Healthcare managers can also promote and encourage increased attention to R/S-infused interventions (see chapters “Public Health Education, Promotion, and Intervention: Relevance of Religion and Spirituality”, “Mental Health, Religion, and Spirituality”, and “Clinical Practice, Religion, and Spirituality”, this volume).

Please see chapters in Part II of this volume for in-depth discussion of the relevance of religion and spirituality to applied public health work. See Part I’s first chapter for an overview of major application themes.

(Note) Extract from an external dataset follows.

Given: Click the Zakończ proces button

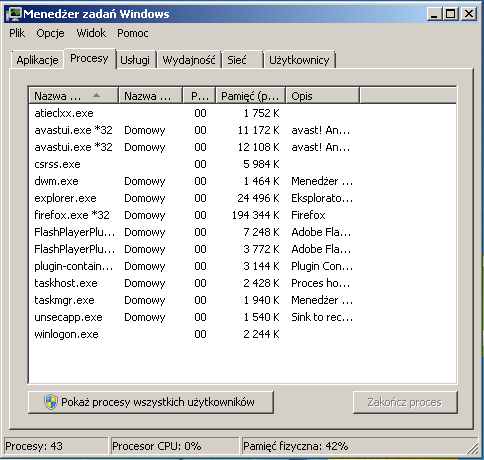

3 Summary: Health Policy and Management

Several ideas for application to public health practice are provided in Box 1. In summary, published literature relevant to R/S and health policy and management suggests that

  • R/S and national healthcare policies and systems: Spiritual care is an emerging topic in many national healthcare systems in the English-speaking world (US, UK, Australia ), and the capacity for spiritual assessment is mandatory for many healthcare organizations in the US (Rumbold et al. 2012);

  • Partnerships between healthcare systems and religious organizations are important in both the US and internationally, and can facilitate access and reach of healthcare systems (see chapters “Implications for Public Health Systems and Clinical Practitioners: Strengths of Congregations, Religious Health Assets and Leading Causes of Life”, “International and Global Perspectives on Spirituality, Religion, and Public Health”);

  • Individuals and organizations may differ in their views of the legitimate scope of healthcare on issues such as contraception and abortion , and such views are often associated with R/S engagement, although diverse views often also exist within R/S communities. Such differences may result in restrictive policies or professional “conscientious objection” that affect access to contested services;

  • Immunization and screening : R/S tends most commonly to be associated with higher rates of immunization and screening, although unfavorable associations are sometimes found in distinctive religious or cultural groups (Benjamins and Brown 2004; Koenig et al. 2012, pp. 562–567, 906–911);

  • Adherence to treatment: Although findings are mixed, R/S is most often favorably associated with better adherence to treatment for conditions that include infectious diseases, cardiovascular disease, schizophrenia , and substance abuse (Koenig et al. 2012, pp. 569–572, 913–916; Park et al. 2008);

  • Utilization of other health services : R/S factors may also be associated with higher or lower rates of utilization of other health services, including reproductive health services, dementia care, mental health care for schizophrenia, and treatment for sickle cell disease;

  • R/S-related costs and savings: Cost-effectiveness studies of R/S are rare, although several studies suggest that engaging in meditation reduces an individual’s overall medical expenses and may be cost-effective for enhancing quality of life , reducing overall medical expenses, and treating medically acute respiratory infection s and unexplained symptoms (e.g., Rakel et al. 2013). It has also been argued that attendance at religious services is more cost-effective for preventing heart disease than are statin-type agents (Hall 2006);

  • Professional training in R/S-health: A small body of published resources is available, including self-study materials (Koenig et al. 2012, p. 942; Taylor et al. 2009);

  • R/S and ethical and legal issues : Legal and ethical issues of addressing R/S in healthcare are intertwined; a few resources focus especially on legal issues (Taylor 2012; Warnock 2009);

  • Managing faith-based organizations: Studied outcomes from faith-based social services include criminal recidivism, substance abuse , education , employment, wages, and psychosocial skills, with most relationships favorable (e.g., DeHaven et al. 2004); best practices for managing faith based organizations have been identified (Hong 2012).